Cytokine RNA expression in an equine CD4+ subset differentiated by expression of a novel 46-kDa surface protein.

Abstract

Two monoclonal antibodies (MAb), HB65A (IgG2a) and HB86A (IgGI), recognize a unique cell surface molecule on equine T-lymphocytes. The molecule, designated EqWC4, identified by these MAbs is present on a subpopulation of CD4+ equine lymphocytes (6.3-10.2% of Arabian lymphocytes CD4+ WC4+) and a smaller population of CD8+ lymphocytes (0.5% to 1.2% of Arabian lymphocytes CD8+ WC4+). EqWC4 is absent from B-lymphocytes, granulocytes, and macrophages. Both MAbs bound to a 46-kDa protein following immunoprecipitation reactions with lysates of surface labeled thymocytes. Immunoaffinity purification using HB65A yielded two molecules of 46 kDa and 52 kDa under reducing conditions and a third 92-kDa molecule was present in nonreduced conditions. Activation by mitogen did not increase expression of EqWC4 on equine lymphocytes. Lymphocytes from Arabian, Pony, and Thoroughbred breeds showed a common distribution of EqWC4 among leukocytes. However, there were significantly fewer Pony lymphocytes bound to HB65A and HB86A when compared to Arabian and Thoroughbred breeds. Using reverse transcriptase-polymerase chain reaction (RT-PCR), magnetically enriched populations (to 80% of cells isolated) of EqWC4+ lymphocytes expressed a cytokine RNA profile dominated by -interleukin2 (IL-2) and interferon-gamma (IFN-gamma) for unstimulated cells.

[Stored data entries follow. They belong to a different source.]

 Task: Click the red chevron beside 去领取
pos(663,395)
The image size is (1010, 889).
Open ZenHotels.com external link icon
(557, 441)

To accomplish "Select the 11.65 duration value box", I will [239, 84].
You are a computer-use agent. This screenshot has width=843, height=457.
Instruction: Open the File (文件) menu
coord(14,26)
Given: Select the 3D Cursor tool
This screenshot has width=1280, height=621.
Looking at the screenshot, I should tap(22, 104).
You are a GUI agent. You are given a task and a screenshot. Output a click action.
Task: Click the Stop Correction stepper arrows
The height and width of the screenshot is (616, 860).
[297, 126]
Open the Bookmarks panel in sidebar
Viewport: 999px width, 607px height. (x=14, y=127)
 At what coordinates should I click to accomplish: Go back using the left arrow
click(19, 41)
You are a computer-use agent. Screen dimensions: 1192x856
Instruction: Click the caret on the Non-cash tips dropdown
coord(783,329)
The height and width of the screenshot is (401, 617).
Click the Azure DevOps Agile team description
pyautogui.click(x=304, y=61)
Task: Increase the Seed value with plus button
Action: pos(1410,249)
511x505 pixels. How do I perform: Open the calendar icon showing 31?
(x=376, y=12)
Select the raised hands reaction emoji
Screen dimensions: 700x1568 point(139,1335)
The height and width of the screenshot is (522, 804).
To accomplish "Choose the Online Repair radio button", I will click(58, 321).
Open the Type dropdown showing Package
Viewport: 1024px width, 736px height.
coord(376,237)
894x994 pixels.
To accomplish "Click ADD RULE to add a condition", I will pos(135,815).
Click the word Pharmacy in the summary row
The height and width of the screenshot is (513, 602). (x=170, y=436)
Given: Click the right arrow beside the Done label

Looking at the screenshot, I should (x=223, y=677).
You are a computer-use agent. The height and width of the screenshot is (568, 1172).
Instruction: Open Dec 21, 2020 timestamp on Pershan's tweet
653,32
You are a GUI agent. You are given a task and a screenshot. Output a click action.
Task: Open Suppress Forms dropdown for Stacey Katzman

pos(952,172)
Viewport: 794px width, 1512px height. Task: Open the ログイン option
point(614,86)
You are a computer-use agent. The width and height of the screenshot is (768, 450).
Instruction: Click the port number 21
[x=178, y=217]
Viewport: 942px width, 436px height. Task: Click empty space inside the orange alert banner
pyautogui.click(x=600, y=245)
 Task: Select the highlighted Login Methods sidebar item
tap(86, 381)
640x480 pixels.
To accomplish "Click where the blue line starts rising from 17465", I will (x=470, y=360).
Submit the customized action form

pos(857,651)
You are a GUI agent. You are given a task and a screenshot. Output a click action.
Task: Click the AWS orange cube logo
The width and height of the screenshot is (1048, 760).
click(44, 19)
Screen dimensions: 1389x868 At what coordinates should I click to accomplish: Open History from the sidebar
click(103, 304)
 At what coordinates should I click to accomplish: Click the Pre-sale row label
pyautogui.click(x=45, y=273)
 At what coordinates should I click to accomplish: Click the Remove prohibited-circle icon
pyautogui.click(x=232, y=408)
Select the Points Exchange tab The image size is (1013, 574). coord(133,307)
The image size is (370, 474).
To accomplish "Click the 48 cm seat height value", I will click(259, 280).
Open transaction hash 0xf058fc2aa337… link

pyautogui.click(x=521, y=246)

Upon mitogen stimulation, IL-4 was also expressed at low levels while the IL-2 levels decreased and the IFN-gamma levels increased relative to unstimulated cells. EqWC4 is similar to CD28 in molecular weight and its formation of dimers and could therefore be the equine orthologue. However, because of the differences in CD28 expression, EqWC4 probably represents a previously uncharacterized equine lymphocyte marker.